[EXERCISE INSTRUCTIONS] Copy exactly. Include the line containing "You are a computer-use", every line after it, and the last line below, but no pictures.
+++ PROVIDED MATERIAL
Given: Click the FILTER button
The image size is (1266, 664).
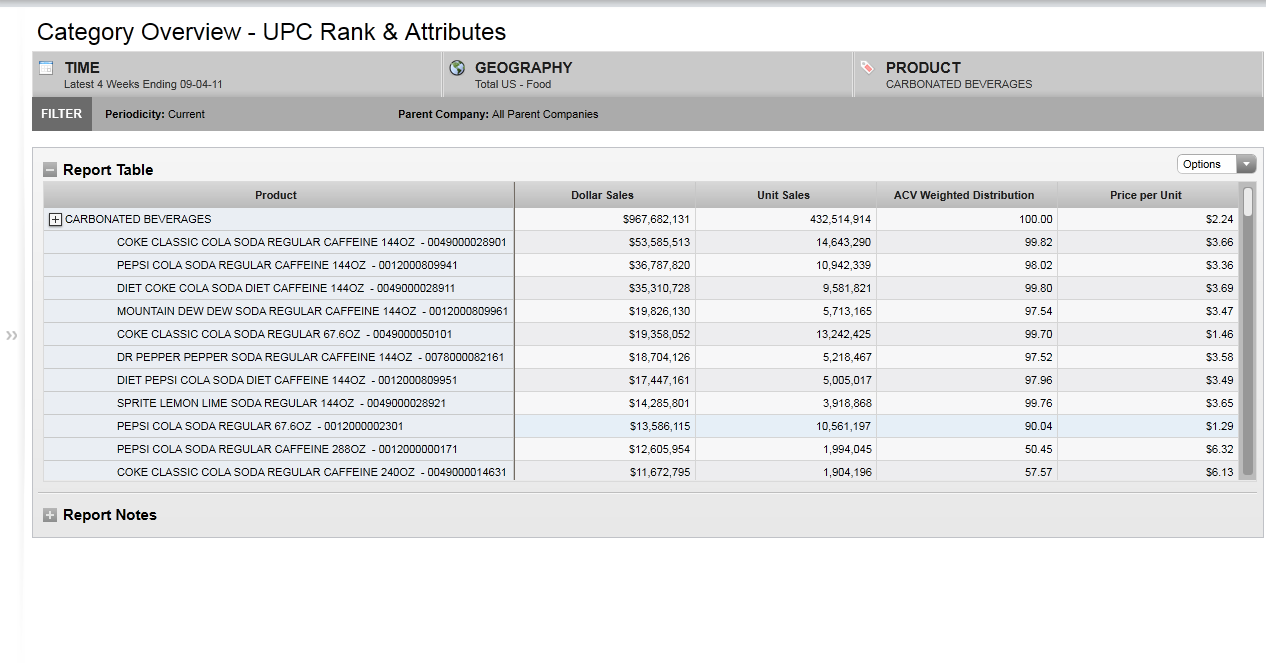Looking at the screenshot, I should pos(62,114).
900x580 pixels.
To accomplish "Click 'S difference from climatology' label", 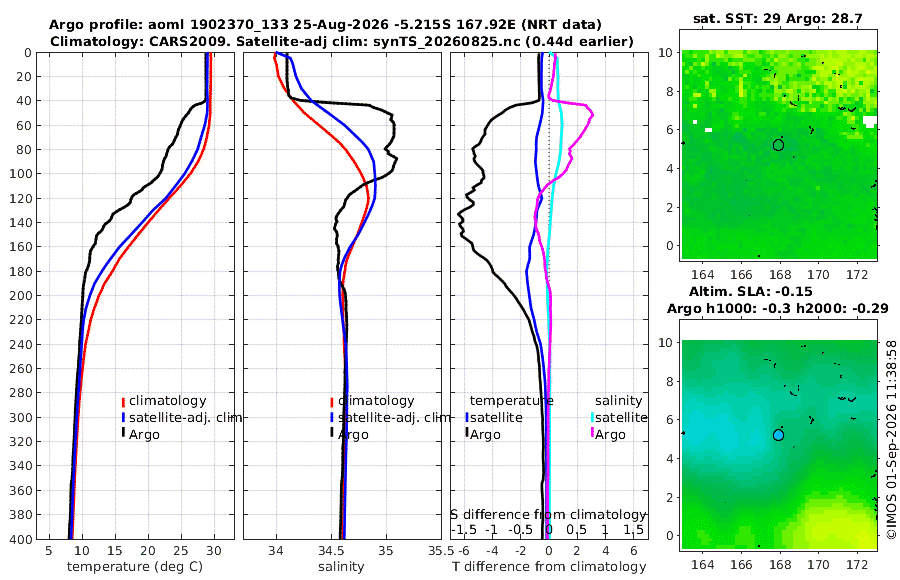I will click(x=548, y=514).
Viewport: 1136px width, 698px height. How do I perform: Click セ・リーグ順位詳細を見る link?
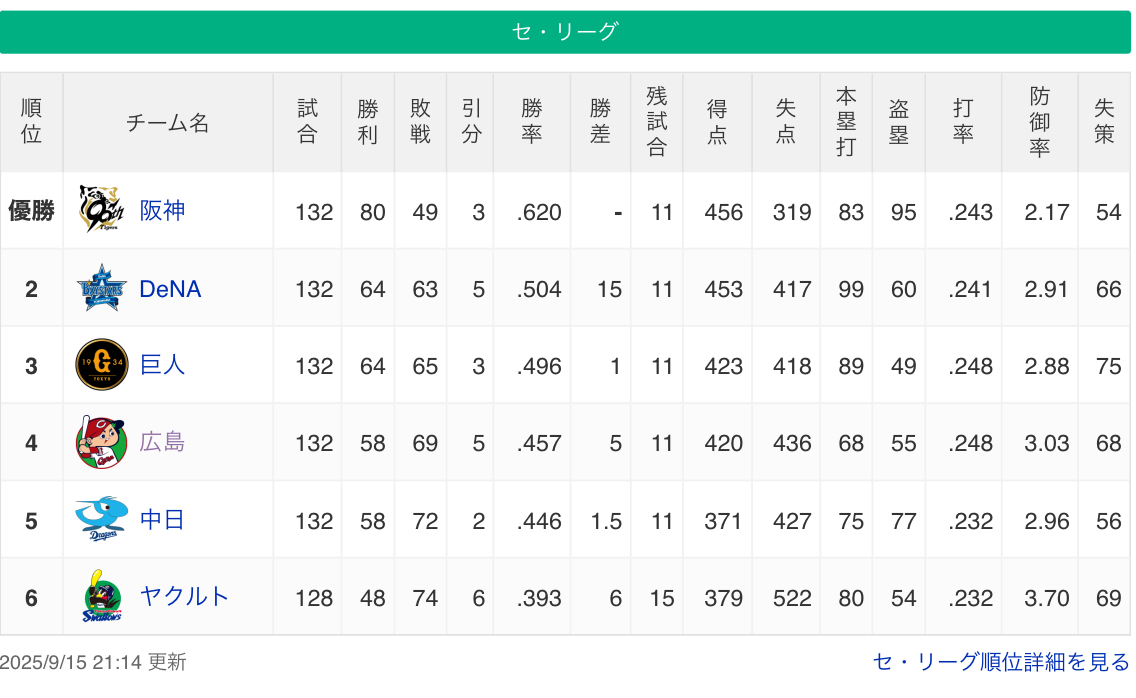pyautogui.click(x=1001, y=662)
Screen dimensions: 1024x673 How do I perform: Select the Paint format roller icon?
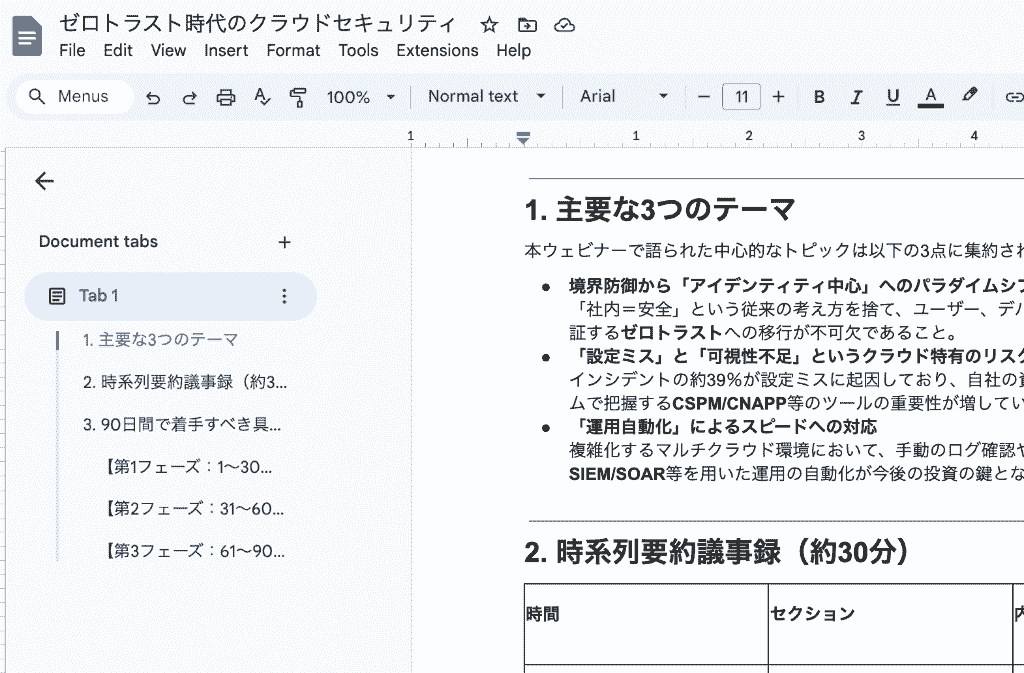click(298, 97)
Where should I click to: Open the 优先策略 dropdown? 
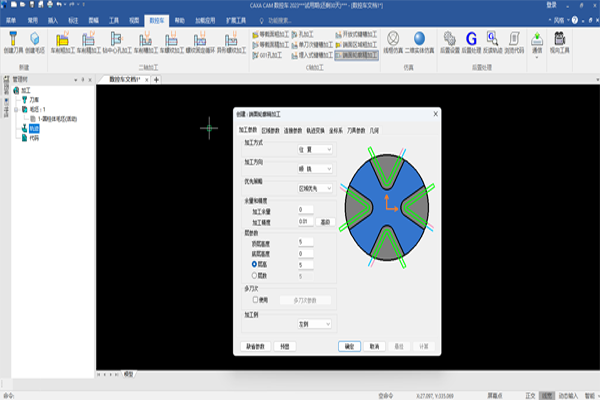click(316, 186)
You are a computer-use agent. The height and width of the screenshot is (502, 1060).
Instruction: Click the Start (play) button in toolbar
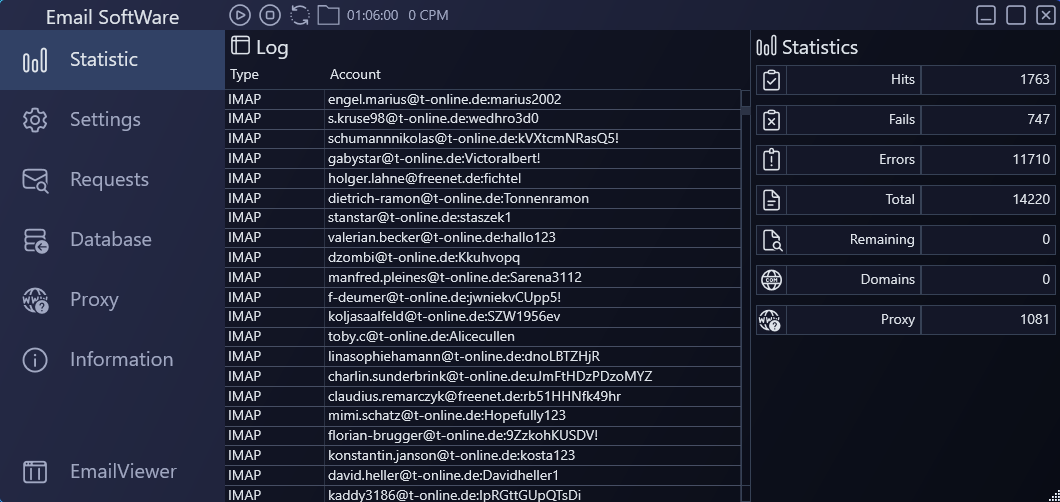(239, 15)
++++++
[EXERCISE RESULT]
You are a computer-use agent. The height and width of the screenshot is (502, 1060).
Instruction: Click the Start (play) button in toolbar
(239, 15)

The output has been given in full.